「両足で着地、左に首振り、からの右にターンで、ひゃああっ!」
ひゃああと叫びながらのシュートはガコンとリングに弾かれ、ボールは転々と転がる。と言うか失礼な奴じゃん? 人の顔見て叫ぶとか。こっちだって好きで叫ばれるような顔はしていない。
「三浦、いい加減慣れろ」
「だって鵠沼クン威圧感すごいんだもん! 顔怖いし!」
「って言うか鵠っち慣れたらダメじゃない?」
「そうは言っても叫ばれるとこっちもビビるんすよ」
「ディフェンスなんていつ出てくるかわかんないんだから。しかもさっちゃんセンターだしポストプレー中心なんだから、常に背中にディフェンス背負うようなモンだよ?」
今やっているのは三浦のポストプレーの練習。大学からバスケを始めた三浦も、練習の成果でゴール下のシュートは大体入るようになってきた。ここで三浦にも試合で使える動きを教えてみようと。
ディフェンスなしの練習では大体決まるようになったところで、次は一段階ステップを踏むことに。突っ立って手を上げてるだけのディフェンスを置いて同じことをやろうと。それでこのザマだ。
「あとね、ちょっと姿勢が悪くなってるかな。もっかい壁使って確認しようか」
「はーい」
「はい壁に背中ー」
「べたーっ」
「そのまま腰落としてー、背中曲げない」
「ずるずるー」
「で、スタンス広げて」
「はっ!」
「背中はなるべく立たせて、面で受ける感じ。肩開いて、こう」
「効く〜」
「手を広げたときにこの面が広くなるとこっちもパス出しやすいよ。あと、ディフェンスのときにも使える姿勢だからね、これを覚えといて損はないよ」
「ほいさ!」
GREENsに入って半年以上が過ぎた。スリーポイントだけに特化してると思っていた慧梨夏サンだけど、その他の指導が案外まともだということを知る。基礎が出来てんだろうなやっぱ。
太股をプルプルと震わせながら、三浦は姿勢を確認している。遊びのイベントが楽しそうだから入ったという割に、バスケも案外ちゃんとやってるのが好印象だ。
「て言うか慧梨夏さんてすごいですよね、スリーポイントなんてどーやったら届くんですか? 腕の力?」
「腕よりは脚かな。全身のバネって言うか。真っ直ぐ上ってきた力をそのままスッと手首使って指先にかけるの」
「へー! って言うかあんな遠くから真っ直ぐボールが飛んでくのがすごいですもんあたしフリースローすらまともに行かないですし!」
「じゃ、ポストプレーが一段落したらフリースローやろっか」
「やったー!」
壁に背中をつけ、腰を落とした姿勢のままそんな会話をしているものだから、どこか滑稽だ。
「鵠っちもフリースローやるでしょ?」
「あー、じゃあやっとこうかな」
「やっとこうかな?」
「あースイマセンやらせてください」
「That's right.」
慧梨夏サンからすればもらったフリースローを確実に決めてくるのは当たり前。外してしまうと相手に希望を抱かせてしまうから、ということらしい。
何を隠そう俺はフリースローが苦手だ。そもそもミドルレンジのシュートが苦手というのもあるけど、邪魔をされないが故の緊張感みたいなのが。リバウンド勝負みたいなところがある。

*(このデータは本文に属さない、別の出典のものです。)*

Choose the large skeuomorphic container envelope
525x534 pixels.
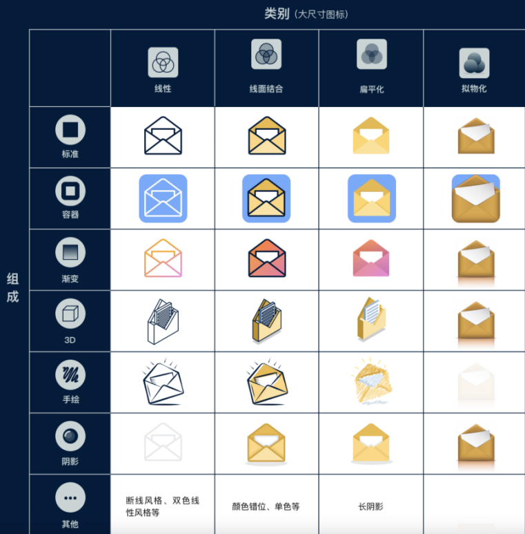point(476,198)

「ついでだからさっちゃんもフリースローのときのポジション取りやろっかリバウンドの」
「はーい」
「フリースローは男女平等だからね、ここで頑張ればさっちゃんも鵠っちに勝てるよ」
「よーし勝っちゃるよー! 勝ってカツ丼奢ってもらうぞー!」
「マジで言ってんのか、いいけど」
「えー鵠っちうちが勝ったらバジーナのボロネーゼ〜」
「慧梨夏サンは反則じゃん? ハンデもらっても勝てないっす」
「男がそんな弱気でどーする! 罰としてボロネーゼか実家から卒アル取ってこい!」
「かかる費用段違いじゃん!?」
end.
++++
今回は意外とまともだった慧梨夏だけど、最後の最後に欲望が出てしまったのは罠。美弥子サンがいなきゃ抑えられるのか
三浦さっちゃんは結構きゃぴきゃぴとしつつ明るく元気な女の子。身長は確かいち氏と変わらない169cmのはず。
……はっ、もしかしていち氏女装ミスコンの衣装なんかも慧梨夏はさっちゃんに相談したりしてたのか…!?